/psvr

Parallel Support Vector Regression Implementation

Primary LanguageC++

Parallel Support Vector Regression

Final Year Dissertation by Akshay Viswanathan at National University of Singapore.

Support Vector Regression is a variation of Support Vector Machines which produces a regression model from a subset of the input training data. Unfortunately, usage of SVRs for large data is limited by the cubic time and quadratic memory cost (in the number of training instances) incurred in the training process.

To improve scalability and allow usage with real world data, a Parallel SVR algorithm has been proposed which scales with increased number of processor cores and utilizes low rank matrix approximations.

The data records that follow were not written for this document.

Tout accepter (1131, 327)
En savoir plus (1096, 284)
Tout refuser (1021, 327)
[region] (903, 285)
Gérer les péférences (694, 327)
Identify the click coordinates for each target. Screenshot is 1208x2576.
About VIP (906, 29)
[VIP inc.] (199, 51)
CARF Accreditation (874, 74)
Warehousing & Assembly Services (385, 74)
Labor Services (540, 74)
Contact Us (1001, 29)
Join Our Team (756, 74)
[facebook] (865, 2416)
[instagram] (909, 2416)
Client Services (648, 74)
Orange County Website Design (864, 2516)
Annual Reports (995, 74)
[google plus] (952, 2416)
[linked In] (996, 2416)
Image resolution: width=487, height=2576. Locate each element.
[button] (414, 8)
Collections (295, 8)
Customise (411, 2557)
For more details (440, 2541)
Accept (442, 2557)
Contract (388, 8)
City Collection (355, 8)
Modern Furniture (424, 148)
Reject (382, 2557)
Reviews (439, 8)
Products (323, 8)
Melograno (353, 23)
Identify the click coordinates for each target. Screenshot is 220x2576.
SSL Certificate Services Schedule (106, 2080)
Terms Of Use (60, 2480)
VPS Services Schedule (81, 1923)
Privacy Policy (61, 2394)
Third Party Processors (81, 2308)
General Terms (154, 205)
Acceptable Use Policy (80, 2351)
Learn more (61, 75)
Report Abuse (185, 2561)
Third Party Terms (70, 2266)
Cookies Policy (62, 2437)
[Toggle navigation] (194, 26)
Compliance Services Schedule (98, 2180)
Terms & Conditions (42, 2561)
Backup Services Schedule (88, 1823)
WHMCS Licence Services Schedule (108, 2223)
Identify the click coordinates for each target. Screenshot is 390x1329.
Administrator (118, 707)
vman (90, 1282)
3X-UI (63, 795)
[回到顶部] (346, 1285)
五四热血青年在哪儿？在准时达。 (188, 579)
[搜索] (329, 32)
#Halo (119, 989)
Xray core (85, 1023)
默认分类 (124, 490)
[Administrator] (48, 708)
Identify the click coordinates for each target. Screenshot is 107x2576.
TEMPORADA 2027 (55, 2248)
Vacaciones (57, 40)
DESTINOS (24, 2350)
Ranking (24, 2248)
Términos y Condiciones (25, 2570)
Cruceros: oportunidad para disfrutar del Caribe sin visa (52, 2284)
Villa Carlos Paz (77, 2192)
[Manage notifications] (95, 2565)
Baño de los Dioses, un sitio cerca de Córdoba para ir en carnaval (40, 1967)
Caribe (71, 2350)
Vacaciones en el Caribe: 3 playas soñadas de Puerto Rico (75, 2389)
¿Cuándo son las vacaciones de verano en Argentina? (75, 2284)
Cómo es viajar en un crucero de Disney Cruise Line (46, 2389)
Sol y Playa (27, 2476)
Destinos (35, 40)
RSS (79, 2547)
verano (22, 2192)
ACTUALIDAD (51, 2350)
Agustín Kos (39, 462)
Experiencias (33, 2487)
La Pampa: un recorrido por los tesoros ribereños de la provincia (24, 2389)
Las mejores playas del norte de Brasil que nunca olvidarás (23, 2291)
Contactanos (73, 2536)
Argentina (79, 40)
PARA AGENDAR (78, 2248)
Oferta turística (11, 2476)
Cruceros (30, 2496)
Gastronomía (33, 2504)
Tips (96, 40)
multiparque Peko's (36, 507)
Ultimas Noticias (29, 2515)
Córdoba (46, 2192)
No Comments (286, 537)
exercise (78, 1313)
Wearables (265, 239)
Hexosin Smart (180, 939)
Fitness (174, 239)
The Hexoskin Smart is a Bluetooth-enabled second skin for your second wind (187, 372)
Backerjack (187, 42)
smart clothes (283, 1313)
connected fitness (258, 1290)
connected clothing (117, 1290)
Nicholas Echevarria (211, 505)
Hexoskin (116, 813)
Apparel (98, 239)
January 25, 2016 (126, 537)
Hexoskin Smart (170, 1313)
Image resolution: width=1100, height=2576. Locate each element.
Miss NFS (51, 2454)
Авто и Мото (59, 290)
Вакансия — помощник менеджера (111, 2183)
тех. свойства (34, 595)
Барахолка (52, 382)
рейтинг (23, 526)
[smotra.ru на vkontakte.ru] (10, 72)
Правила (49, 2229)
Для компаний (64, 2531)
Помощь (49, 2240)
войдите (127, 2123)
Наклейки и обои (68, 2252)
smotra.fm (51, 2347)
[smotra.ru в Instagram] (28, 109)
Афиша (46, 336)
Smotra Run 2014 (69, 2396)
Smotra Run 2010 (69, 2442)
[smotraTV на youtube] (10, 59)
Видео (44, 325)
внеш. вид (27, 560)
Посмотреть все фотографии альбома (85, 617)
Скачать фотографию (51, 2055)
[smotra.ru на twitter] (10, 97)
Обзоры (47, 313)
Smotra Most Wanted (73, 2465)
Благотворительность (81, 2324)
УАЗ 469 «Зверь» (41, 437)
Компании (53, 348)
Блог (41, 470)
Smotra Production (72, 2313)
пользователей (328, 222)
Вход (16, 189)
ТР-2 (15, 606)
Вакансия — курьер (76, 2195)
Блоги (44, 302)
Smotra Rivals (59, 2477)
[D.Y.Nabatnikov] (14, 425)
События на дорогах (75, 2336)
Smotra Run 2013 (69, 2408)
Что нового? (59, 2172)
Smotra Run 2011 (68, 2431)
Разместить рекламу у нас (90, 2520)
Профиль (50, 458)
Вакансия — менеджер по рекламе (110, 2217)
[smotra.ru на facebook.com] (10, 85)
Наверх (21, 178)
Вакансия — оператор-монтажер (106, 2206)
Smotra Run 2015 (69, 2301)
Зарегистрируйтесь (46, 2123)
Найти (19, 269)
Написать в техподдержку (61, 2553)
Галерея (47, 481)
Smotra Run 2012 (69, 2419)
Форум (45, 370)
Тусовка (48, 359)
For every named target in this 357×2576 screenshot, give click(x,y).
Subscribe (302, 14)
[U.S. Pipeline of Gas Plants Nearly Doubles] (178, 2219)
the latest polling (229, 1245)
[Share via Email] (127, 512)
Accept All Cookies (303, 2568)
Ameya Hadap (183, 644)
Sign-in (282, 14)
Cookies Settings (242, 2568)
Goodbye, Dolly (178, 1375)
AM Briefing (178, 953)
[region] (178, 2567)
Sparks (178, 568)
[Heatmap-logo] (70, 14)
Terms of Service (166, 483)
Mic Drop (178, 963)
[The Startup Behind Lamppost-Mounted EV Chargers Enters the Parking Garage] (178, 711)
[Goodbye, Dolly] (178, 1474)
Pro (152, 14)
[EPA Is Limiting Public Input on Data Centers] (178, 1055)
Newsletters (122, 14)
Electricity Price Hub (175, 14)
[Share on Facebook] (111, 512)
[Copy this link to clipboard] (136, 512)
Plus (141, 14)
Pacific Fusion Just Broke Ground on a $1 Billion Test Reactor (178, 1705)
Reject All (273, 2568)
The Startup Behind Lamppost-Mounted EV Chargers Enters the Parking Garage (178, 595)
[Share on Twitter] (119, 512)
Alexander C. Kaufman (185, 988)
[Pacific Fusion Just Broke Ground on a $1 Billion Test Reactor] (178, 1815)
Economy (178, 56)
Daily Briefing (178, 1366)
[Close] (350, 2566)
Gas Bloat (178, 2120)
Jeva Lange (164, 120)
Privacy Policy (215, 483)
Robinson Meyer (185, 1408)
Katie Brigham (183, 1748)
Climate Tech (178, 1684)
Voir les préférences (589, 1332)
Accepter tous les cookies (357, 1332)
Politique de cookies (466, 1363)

The project is developed to be run on a Linux platform. Please ensure that either MPI2 or MPI3 has been installed before proceeding.

Running the project

Preprocessing:

  • Please ensure that both training and testing files have the following format:
    yi   1: xi,1   2: xi,2   ....  n: xi,n
  1. move to /trunk directory
  2. compile the project by running the command: make
  3. After the project has been made, you can run the training phase by running: mpirun -n {number of cores} ./svr_train [options] {training_file}
  • The training by default uses the Gaussian Kernel, to use another, refer to the command line parameters
  1. Prediction can be run by: mpirun -n {number of cores} ./svr_predict [options] {prediction_file}.
  • Please note that the number of cores for prediction and training must be the same
  • The prediction results are stored in a file named 'PredictResult' by default.

For example:

  • mpirun -n 2 ./svr_train datasets/pyrim
  • mpirun -n 2 ./svr_predict datasets/pyrim